→ **Stated exercise**: Starting with the first line of the items and going on through the line with "Action: coord(705,355)", swap every "Open" for "Launch" and leave all else unchanged. Give back only those lines, without the pictures.

Raw records:
------------------------------------------------
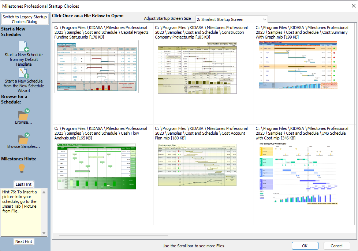Show the Next Hint
Viewport: 358px width, 251px height.
point(24,241)
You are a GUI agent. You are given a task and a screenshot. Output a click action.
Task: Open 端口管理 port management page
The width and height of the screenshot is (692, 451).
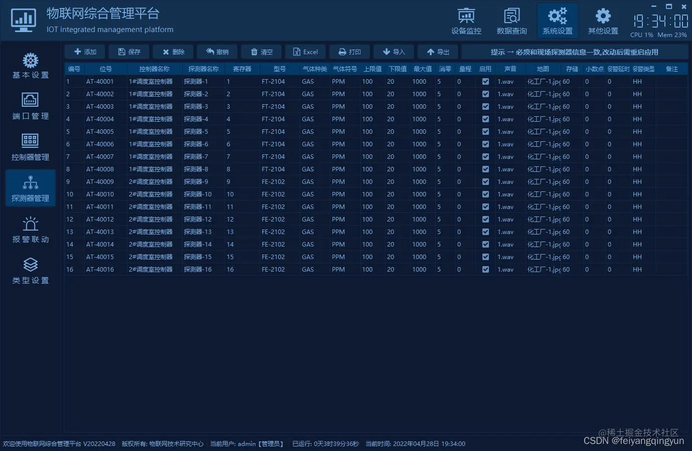[30, 106]
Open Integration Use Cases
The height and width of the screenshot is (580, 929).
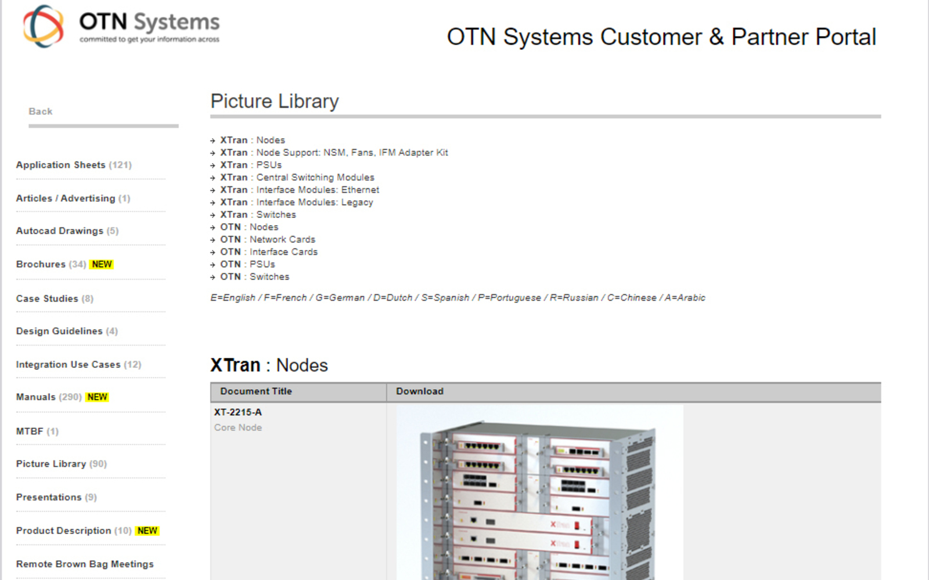coord(68,365)
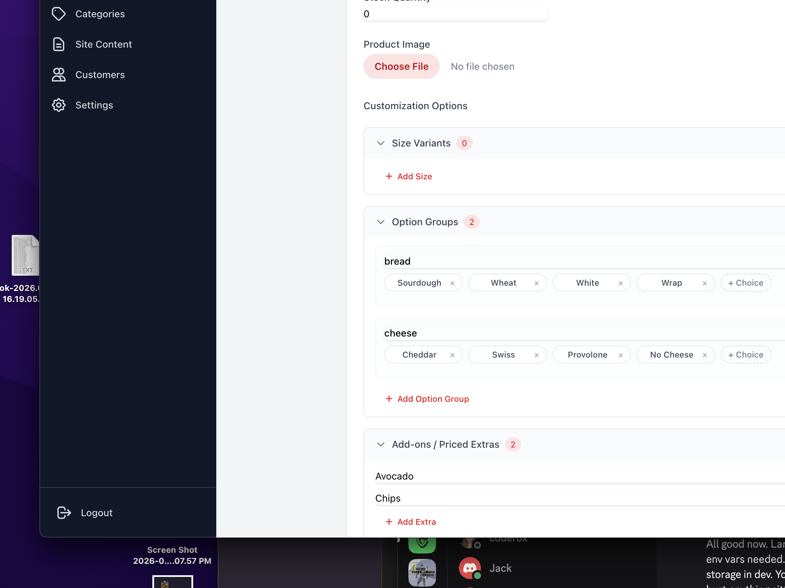The height and width of the screenshot is (588, 785).
Task: Delete the No Cheese choice chip
Action: coord(705,355)
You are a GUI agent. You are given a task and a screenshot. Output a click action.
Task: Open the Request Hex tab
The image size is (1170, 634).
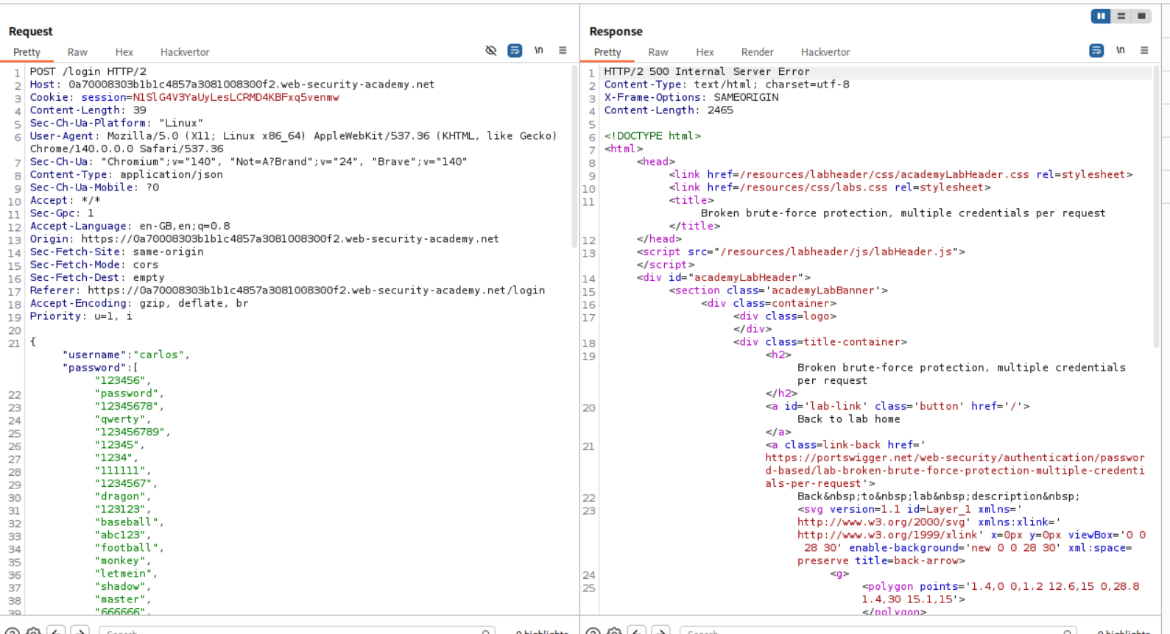(124, 52)
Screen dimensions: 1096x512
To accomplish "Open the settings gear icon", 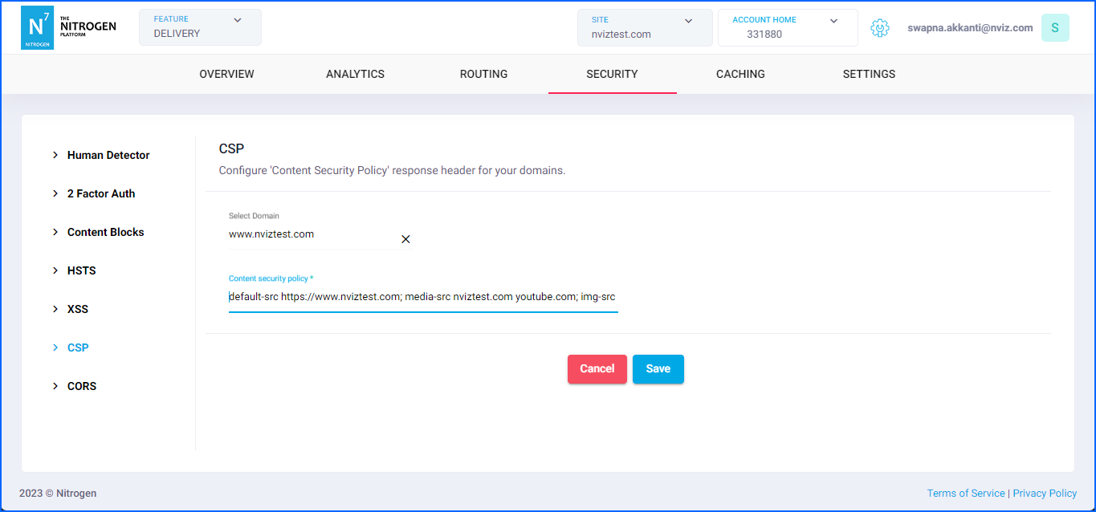I will pos(880,28).
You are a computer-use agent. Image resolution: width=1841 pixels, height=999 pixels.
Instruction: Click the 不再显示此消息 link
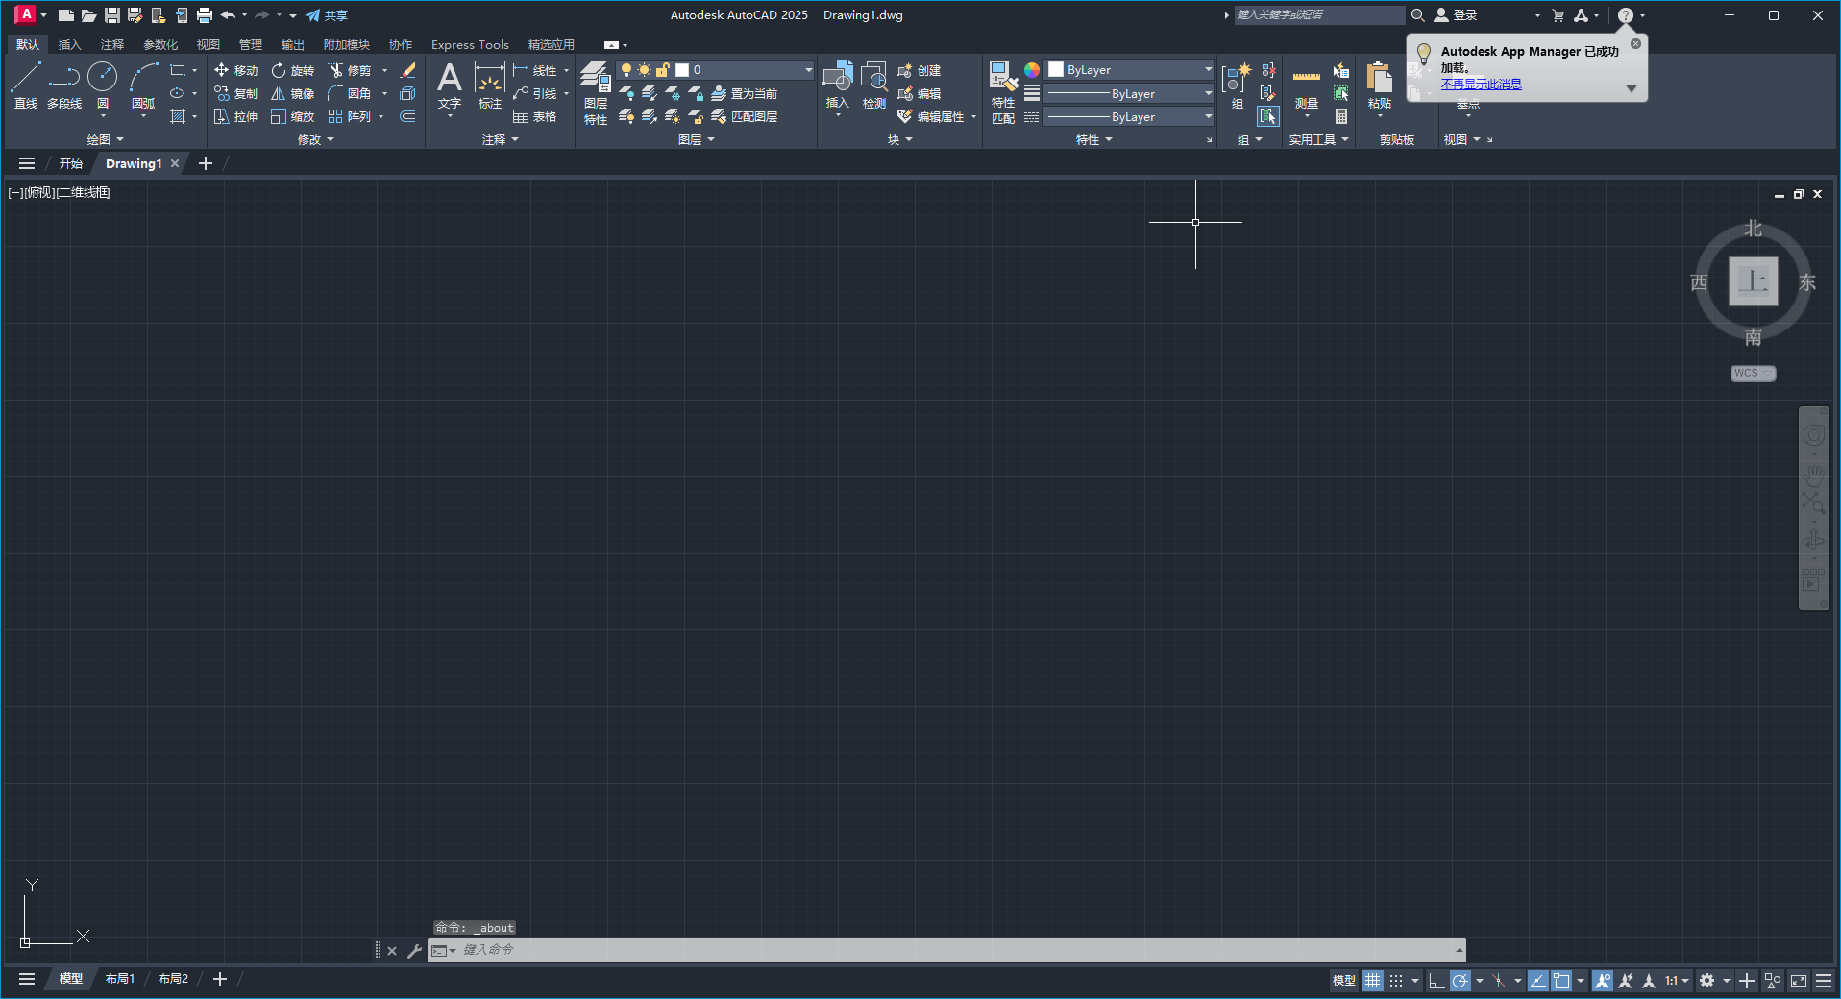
------------------------------------------------
→ **Response to the exercise**:
Show the Next Hint
Viewport: 358px width, 251px height.
point(24,241)
You are a GUI agent. You are given a task and a screenshot. Output a click action.
Task: Launch 端口管理 port management page
The width and height of the screenshot is (692, 451).
[30, 106]
Launch Integration Use Cases
The height and width of the screenshot is (580, 929).
coord(68,365)
The height and width of the screenshot is (588, 785).
Task: Delete the No Cheese choice chip
Action: coord(705,355)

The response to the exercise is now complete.